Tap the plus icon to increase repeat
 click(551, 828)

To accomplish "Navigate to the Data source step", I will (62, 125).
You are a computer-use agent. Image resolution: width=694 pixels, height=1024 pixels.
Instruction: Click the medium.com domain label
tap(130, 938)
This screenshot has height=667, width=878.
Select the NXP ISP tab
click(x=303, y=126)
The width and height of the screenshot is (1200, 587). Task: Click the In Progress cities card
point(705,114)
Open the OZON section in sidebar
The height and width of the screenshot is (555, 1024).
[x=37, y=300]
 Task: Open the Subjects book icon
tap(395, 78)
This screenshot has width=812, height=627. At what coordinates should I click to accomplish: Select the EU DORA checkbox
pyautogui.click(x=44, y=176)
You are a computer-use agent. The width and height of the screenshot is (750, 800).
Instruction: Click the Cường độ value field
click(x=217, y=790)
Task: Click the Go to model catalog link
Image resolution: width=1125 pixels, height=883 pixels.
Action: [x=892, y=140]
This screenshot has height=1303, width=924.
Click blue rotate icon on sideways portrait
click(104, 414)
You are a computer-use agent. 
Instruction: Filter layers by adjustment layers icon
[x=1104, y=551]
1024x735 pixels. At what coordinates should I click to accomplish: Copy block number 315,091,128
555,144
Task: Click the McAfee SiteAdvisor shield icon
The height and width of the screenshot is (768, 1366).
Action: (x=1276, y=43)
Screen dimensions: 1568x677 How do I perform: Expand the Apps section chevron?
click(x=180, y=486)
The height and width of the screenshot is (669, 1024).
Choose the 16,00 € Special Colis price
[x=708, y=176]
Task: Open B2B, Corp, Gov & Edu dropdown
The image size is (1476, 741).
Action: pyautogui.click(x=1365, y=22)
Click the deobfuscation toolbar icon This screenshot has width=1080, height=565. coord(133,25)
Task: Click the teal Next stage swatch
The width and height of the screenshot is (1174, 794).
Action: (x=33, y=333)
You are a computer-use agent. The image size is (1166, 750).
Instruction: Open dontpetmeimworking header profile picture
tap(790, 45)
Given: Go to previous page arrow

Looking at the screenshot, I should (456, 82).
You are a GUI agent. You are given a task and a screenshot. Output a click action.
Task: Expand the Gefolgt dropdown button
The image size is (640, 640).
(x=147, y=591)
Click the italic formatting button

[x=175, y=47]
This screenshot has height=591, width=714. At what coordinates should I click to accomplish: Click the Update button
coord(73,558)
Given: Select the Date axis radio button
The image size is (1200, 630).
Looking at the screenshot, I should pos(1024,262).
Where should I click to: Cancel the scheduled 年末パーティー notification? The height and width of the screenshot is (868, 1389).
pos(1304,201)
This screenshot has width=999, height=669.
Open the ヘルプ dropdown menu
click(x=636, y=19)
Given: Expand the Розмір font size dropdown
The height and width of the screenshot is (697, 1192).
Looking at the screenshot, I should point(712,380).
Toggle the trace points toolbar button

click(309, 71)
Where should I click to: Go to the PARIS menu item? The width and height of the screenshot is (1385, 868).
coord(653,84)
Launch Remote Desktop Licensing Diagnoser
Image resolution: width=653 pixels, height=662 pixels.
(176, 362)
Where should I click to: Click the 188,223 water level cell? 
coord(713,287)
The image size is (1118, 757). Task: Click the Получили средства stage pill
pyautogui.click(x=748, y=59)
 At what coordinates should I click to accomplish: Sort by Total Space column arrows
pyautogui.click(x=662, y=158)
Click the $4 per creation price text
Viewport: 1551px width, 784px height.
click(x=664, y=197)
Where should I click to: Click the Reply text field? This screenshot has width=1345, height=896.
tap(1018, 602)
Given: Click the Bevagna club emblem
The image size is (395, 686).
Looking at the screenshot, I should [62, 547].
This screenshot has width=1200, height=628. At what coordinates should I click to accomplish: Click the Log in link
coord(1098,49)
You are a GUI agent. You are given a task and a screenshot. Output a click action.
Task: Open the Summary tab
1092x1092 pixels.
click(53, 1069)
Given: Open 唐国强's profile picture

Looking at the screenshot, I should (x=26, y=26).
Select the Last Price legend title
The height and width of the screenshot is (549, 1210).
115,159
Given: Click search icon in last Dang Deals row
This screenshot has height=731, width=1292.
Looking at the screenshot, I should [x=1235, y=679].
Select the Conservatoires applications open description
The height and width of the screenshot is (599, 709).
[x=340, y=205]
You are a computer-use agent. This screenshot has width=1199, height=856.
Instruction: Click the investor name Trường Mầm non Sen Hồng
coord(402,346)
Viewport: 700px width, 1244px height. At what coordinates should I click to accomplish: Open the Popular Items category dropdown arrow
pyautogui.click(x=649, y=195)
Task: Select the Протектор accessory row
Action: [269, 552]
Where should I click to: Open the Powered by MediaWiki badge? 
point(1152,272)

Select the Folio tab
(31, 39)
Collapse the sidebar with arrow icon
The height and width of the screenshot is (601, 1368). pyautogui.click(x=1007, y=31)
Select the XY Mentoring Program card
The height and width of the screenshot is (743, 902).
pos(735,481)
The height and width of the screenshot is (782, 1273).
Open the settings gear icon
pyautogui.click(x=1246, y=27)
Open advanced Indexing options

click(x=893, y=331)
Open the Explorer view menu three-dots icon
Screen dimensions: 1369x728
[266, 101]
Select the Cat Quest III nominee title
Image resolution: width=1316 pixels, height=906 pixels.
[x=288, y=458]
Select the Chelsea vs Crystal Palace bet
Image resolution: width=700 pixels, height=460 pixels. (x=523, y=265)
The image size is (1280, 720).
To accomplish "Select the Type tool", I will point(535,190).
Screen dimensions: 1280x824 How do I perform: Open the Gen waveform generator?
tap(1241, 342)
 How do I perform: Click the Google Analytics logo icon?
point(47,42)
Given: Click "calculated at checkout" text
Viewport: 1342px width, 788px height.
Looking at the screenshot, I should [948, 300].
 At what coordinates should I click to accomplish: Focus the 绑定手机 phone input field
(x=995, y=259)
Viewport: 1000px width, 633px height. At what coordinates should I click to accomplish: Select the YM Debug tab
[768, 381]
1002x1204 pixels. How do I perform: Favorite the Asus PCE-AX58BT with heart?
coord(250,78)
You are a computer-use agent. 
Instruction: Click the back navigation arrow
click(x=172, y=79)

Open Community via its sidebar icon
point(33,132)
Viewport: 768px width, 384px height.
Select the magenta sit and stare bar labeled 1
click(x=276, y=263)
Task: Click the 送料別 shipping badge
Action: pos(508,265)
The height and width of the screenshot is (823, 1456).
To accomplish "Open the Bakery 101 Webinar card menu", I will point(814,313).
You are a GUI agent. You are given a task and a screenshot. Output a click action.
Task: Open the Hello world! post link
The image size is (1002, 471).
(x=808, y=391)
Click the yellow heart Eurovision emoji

--------------------------------------------------

Copy, from the material above, each line in which the string "title" occurs.

Select the Last Price legend title
Select the Cat Quest III nominee title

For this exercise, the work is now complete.